In the early 1960s, the Supreme Court adopted generous standards governing federal habeas petitions by state prisoners. At that time, the Court suggested, rather surprisingly, that its solicitude toward such petitions might be constitutionally mandated by the Suspension Clause, the only provision in the Constitution that explicitly refers to the "Writ of Habeas Corpus." Now, thirty years later, the Court has essentially overruled those expansive rulings, and Congress has considered, though not yet enacted, further limitations on the availability of the writ. Despite these significant assaults on the habeas forum, the constitutional argument appears to have been entirely abandoned. The liberal minority on the Court has not mentioned the Suspension Clause in over a decade, and legislative as well as academic supporters of habeas have scarcely alluded to the Constitution as a bulwark against the writ's further demise.
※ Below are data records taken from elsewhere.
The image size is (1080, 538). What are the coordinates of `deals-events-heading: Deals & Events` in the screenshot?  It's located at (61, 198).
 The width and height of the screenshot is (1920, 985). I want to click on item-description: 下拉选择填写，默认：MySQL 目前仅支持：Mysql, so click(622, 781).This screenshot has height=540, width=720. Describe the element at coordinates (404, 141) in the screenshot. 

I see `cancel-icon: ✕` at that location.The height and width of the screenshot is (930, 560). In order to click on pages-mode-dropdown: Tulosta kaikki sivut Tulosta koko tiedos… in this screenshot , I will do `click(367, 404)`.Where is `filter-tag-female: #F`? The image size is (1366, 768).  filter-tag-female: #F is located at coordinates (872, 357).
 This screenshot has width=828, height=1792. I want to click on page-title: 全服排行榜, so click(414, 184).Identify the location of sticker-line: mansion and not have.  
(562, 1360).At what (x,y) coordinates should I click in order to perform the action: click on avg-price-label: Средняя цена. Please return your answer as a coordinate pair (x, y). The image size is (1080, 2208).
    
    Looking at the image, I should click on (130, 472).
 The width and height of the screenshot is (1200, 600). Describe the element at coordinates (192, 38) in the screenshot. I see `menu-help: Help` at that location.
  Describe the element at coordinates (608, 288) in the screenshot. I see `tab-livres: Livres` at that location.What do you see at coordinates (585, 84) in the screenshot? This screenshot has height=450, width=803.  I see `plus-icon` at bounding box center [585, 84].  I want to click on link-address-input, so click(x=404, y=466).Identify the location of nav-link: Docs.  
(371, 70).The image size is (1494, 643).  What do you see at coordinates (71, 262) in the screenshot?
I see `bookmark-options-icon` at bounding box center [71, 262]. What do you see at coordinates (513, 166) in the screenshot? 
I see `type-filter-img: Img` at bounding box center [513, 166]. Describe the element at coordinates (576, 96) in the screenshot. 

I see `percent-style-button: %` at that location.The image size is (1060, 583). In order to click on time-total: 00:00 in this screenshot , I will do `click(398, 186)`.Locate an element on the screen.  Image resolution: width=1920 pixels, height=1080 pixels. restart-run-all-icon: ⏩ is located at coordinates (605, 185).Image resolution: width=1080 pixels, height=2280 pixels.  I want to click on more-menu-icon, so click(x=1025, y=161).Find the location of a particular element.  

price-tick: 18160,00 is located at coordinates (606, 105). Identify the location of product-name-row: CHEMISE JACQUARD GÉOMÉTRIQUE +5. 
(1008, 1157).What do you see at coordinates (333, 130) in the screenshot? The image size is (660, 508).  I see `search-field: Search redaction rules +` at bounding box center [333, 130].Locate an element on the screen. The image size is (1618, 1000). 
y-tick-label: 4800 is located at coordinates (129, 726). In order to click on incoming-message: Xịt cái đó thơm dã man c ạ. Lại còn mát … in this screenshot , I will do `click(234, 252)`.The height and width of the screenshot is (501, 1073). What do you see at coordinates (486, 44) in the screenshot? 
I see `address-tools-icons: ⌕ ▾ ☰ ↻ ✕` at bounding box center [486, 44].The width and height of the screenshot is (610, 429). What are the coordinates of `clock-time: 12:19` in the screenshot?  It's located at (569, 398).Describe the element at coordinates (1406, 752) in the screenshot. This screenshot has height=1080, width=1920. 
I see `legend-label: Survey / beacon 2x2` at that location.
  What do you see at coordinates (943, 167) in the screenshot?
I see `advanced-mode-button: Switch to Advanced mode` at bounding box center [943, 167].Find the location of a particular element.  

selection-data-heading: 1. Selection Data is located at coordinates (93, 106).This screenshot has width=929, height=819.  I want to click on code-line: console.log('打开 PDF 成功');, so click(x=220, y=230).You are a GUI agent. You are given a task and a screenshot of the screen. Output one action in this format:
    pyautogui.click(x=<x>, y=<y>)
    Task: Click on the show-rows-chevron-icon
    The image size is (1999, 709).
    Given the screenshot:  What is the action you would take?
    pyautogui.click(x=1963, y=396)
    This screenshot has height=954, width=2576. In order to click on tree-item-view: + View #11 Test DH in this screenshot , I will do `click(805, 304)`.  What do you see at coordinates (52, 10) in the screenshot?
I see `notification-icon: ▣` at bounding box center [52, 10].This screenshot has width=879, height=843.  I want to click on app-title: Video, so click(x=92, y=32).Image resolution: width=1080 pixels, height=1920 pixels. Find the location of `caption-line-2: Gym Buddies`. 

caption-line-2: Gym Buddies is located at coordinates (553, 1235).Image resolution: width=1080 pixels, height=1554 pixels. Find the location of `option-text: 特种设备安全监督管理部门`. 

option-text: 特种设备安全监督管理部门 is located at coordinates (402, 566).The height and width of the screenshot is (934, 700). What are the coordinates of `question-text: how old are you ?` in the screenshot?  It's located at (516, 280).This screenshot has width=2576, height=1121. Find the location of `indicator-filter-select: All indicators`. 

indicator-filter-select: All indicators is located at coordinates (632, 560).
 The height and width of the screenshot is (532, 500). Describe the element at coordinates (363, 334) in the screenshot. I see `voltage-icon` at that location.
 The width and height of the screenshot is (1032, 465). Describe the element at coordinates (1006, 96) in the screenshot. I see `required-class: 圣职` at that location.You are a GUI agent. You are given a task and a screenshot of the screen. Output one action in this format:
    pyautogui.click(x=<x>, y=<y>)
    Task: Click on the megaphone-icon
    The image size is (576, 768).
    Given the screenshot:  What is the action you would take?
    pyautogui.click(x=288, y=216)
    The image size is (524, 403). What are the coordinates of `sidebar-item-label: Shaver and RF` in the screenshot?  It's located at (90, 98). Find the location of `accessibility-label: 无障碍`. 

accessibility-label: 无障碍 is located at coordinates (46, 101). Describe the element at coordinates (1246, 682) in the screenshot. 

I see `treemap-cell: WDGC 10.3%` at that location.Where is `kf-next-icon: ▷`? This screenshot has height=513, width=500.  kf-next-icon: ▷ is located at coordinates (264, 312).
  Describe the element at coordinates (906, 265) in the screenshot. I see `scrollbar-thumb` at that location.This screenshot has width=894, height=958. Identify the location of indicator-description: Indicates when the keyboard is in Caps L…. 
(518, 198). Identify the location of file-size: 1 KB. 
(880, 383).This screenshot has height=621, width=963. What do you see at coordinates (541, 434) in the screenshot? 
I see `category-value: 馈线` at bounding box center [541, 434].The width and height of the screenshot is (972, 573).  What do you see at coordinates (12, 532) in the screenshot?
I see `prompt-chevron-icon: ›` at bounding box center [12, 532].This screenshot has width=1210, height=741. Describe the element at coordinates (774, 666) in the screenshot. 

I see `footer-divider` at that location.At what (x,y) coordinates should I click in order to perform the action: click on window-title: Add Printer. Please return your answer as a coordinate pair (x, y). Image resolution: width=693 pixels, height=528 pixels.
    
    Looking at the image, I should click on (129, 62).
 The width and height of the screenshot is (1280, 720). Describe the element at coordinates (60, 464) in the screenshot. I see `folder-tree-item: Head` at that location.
The question, then, is whether the constitutional claim that surfaced briefly to support the writ's unparalleled expansion during the 1960s is as much of an embarrassment as its total disappearance would suggest. I will argue that the claim is far from an embarrassment and, indeed, draws support from a variety of familiar forms of constitutional argument, including history, text, doctrine, and structure. Before elaborating the affirmative case, though, I will set forth the "doubts" that most likely account for the absence of any sustained effort to defend a constitutional right to federal habeas for state prisoners.